(Items from a data source)
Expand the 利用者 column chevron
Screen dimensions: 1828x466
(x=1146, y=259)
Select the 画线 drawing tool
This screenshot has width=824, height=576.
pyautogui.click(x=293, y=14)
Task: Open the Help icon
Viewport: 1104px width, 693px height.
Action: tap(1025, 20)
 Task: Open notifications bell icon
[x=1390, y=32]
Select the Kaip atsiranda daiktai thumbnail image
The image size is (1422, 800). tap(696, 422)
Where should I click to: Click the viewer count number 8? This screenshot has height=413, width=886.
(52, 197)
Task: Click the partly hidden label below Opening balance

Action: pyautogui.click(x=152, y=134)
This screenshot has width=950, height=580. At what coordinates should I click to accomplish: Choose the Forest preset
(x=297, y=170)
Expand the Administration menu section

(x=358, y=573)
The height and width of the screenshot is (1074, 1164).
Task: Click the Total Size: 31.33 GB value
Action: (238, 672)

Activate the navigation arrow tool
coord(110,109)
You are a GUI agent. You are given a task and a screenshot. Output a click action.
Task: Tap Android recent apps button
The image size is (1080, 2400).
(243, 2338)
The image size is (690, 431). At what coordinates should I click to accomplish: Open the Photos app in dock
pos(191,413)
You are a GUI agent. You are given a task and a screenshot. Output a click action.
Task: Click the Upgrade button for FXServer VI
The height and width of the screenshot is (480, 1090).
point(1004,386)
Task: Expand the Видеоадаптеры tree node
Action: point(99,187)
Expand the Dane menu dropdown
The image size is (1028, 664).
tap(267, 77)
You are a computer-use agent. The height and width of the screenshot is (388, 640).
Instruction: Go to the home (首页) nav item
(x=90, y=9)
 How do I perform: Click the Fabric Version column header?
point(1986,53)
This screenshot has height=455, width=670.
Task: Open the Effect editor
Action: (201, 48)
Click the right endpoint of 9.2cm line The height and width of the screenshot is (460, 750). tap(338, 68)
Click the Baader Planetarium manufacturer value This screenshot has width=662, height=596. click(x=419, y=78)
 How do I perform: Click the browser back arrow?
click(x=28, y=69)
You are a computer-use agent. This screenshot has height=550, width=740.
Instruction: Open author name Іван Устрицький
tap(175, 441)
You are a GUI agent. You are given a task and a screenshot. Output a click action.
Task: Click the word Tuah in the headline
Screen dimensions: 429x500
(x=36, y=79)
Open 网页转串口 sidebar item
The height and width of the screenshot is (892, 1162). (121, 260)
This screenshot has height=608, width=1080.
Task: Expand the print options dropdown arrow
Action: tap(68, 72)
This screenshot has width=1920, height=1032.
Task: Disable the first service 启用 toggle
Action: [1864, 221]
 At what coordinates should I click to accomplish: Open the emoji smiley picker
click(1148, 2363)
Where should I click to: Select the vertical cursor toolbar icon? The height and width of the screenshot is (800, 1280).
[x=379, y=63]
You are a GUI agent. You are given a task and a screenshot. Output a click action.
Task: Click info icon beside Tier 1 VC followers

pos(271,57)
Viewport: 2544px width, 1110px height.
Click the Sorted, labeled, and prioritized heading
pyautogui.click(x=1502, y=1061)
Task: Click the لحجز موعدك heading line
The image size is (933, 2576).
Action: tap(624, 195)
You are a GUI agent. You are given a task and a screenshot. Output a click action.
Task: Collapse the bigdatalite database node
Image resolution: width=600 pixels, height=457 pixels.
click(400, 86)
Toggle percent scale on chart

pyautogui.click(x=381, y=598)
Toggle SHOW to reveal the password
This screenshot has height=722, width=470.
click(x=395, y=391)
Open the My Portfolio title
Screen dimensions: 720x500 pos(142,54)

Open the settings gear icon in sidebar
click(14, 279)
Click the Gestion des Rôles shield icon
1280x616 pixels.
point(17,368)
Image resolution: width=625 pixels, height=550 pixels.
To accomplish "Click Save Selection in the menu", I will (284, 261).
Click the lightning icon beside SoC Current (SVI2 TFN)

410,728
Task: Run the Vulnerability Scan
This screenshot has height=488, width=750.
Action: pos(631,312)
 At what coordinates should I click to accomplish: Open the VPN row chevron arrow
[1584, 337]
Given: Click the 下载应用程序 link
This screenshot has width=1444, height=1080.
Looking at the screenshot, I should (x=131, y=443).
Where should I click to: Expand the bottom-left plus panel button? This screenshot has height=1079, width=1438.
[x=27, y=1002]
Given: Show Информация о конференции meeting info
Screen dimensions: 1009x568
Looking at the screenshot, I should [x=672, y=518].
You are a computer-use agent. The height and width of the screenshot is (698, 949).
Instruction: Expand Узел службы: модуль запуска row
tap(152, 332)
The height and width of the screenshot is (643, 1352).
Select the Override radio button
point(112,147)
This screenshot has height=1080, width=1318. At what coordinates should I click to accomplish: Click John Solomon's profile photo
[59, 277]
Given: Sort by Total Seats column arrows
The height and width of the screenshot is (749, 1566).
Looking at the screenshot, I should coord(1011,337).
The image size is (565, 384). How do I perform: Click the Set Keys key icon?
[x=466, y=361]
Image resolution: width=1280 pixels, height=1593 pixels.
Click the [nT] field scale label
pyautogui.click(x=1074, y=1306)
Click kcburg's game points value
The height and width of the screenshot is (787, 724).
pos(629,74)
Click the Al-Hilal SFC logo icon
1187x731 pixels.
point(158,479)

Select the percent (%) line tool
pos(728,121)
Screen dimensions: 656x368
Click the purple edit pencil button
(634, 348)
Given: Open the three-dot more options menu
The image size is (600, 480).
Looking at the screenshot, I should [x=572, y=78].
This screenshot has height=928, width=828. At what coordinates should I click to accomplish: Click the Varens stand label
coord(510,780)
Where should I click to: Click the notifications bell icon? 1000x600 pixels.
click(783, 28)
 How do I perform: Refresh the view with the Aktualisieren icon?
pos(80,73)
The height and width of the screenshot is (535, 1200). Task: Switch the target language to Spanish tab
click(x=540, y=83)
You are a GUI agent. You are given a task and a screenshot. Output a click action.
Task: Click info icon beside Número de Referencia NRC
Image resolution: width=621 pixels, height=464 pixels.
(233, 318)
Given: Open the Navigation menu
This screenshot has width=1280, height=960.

■ **What is required**:
Each of the records should be written out precisely as given.

■ **Expected answer**:
Expand the 利用者 column chevron
Screen dimensions: 1828x466
(x=1146, y=259)
Select the 画线 drawing tool
This screenshot has width=824, height=576.
pyautogui.click(x=293, y=14)
Task: Open the Help icon
Viewport: 1104px width, 693px height.
Action: tap(1025, 20)
 Task: Open notifications bell icon
[x=1390, y=32]
Select the Kaip atsiranda daiktai thumbnail image
The image size is (1422, 800). tap(696, 422)
Where should I click to: Click the viewer count number 8? This screenshot has height=413, width=886.
(52, 197)
Task: Click the partly hidden label below Opening balance

Action: pyautogui.click(x=152, y=134)
This screenshot has width=950, height=580. At what coordinates should I click to accomplish: Choose the Forest preset
(x=297, y=170)
Expand the Administration menu section

(x=358, y=573)
The height and width of the screenshot is (1074, 1164).
Task: Click the Total Size: 31.33 GB value
Action: (238, 672)

Activate the navigation arrow tool
coord(110,109)
You are a GUI agent. You are given a task and a screenshot. Output a click action.
Task: Tap Android recent apps button
The image size is (1080, 2400).
(243, 2338)
The image size is (690, 431). At what coordinates should I click to accomplish: Open the Photos app in dock
pos(191,413)
You are a GUI agent. You are given a task and a screenshot. Output a click action.
Task: Click the Upgrade button for FXServer VI
The height and width of the screenshot is (480, 1090).
point(1004,386)
Task: Expand the Видеоадаптеры tree node
Action: point(99,187)
Expand the Dane menu dropdown
The image size is (1028, 664).
tap(267, 77)
You are a computer-use agent. The height and width of the screenshot is (388, 640).
Instruction: Go to the home (首页) nav item
(x=90, y=9)
 How do I perform: Click the Fabric Version column header?
point(1986,53)
This screenshot has height=455, width=670.
Task: Open the Effect editor
Action: (201, 48)
Click the right endpoint of 9.2cm line The height and width of the screenshot is (460, 750). tap(338, 68)
Click the Baader Planetarium manufacturer value This screenshot has width=662, height=596. click(x=419, y=78)
 How do I perform: Click the browser back arrow?
click(x=28, y=69)
You are a computer-use agent. This screenshot has height=550, width=740.
Instruction: Open author name Іван Устрицький
tap(175, 441)
You are a GUI agent. You are given a task and a screenshot. Output a click action.
Task: Click the word Tuah in the headline
Screen dimensions: 429x500
(x=36, y=79)
Open 网页转串口 sidebar item
The height and width of the screenshot is (892, 1162). (121, 260)
This screenshot has height=608, width=1080.
Task: Expand the print options dropdown arrow
Action: tap(68, 72)
This screenshot has width=1920, height=1032.
Task: Disable the first service 启用 toggle
Action: [1864, 221]
 At what coordinates should I click to accomplish: Open the emoji smiley picker
click(1148, 2363)
Where should I click to: Select the vertical cursor toolbar icon? The height and width of the screenshot is (800, 1280).
[x=379, y=63]
You are a GUI agent. You are given a task and a screenshot. Output a click action.
Task: Click info icon beside Tier 1 VC followers

pos(271,57)
Viewport: 2544px width, 1110px height.
Click the Sorted, labeled, and prioritized heading
pyautogui.click(x=1502, y=1061)
Task: Click the لحجز موعدك heading line
The image size is (933, 2576).
Action: tap(624, 195)
You are a GUI agent. You are given a task and a screenshot. Output a click action.
Task: Collapse the bigdatalite database node
Image resolution: width=600 pixels, height=457 pixels.
click(400, 86)
Toggle percent scale on chart

pyautogui.click(x=381, y=598)
Toggle SHOW to reveal the password
This screenshot has height=722, width=470.
click(x=395, y=391)
Open the My Portfolio title
Screen dimensions: 720x500 pos(142,54)

Open the settings gear icon in sidebar
click(14, 279)
Click the Gestion des Rôles shield icon
1280x616 pixels.
point(17,368)
Image resolution: width=625 pixels, height=550 pixels.
To accomplish "Click Save Selection in the menu", I will (284, 261).
Click the lightning icon beside SoC Current (SVI2 TFN)

410,728
Task: Run the Vulnerability Scan
This screenshot has height=488, width=750.
Action: pos(631,312)
 At what coordinates should I click to accomplish: Open the VPN row chevron arrow
[1584, 337]
Given: Click the 下载应用程序 link
This screenshot has width=1444, height=1080.
Looking at the screenshot, I should (x=131, y=443).
Where should I click to: Expand the bottom-left plus panel button? This screenshot has height=1079, width=1438.
[x=27, y=1002]
Given: Show Информация о конференции meeting info
Screen dimensions: 1009x568
Looking at the screenshot, I should [x=672, y=518].
You are a computer-use agent. The height and width of the screenshot is (698, 949).
Instruction: Expand Узел службы: модуль запуска row
tap(152, 332)
The height and width of the screenshot is (643, 1352).
Select the Override radio button
point(112,147)
This screenshot has height=1080, width=1318. At what coordinates should I click to accomplish: Click John Solomon's profile photo
[59, 277]
Given: Sort by Total Seats column arrows
The height and width of the screenshot is (749, 1566).
Looking at the screenshot, I should coord(1011,337).
The image size is (565, 384). How do I perform: Click the Set Keys key icon?
[x=466, y=361]
Image resolution: width=1280 pixels, height=1593 pixels.
Click the [nT] field scale label
pyautogui.click(x=1074, y=1306)
Click kcburg's game points value
The height and width of the screenshot is (787, 724).
pos(629,74)
Click the Al-Hilal SFC logo icon
1187x731 pixels.
point(158,479)

Select the percent (%) line tool
pos(728,121)
Screen dimensions: 656x368
Click the purple edit pencil button
(634, 348)
Given: Open the three-dot more options menu
The image size is (600, 480).
Looking at the screenshot, I should [x=572, y=78].
This screenshot has height=928, width=828. At what coordinates should I click to accomplish: Click the Varens stand label
coord(510,780)
Where should I click to: Click the notifications bell icon? 1000x600 pixels.
click(783, 28)
 How do I perform: Refresh the view with the Aktualisieren icon?
pos(80,73)
The height and width of the screenshot is (535, 1200). Task: Switch the target language to Spanish tab
click(x=540, y=83)
You are a GUI agent. You are given a task and a screenshot. Output a click action.
Task: Click info icon beside Número de Referencia NRC
Image resolution: width=621 pixels, height=464 pixels.
(233, 318)
Given: Open the Navigation menu
This screenshot has width=1280, height=960.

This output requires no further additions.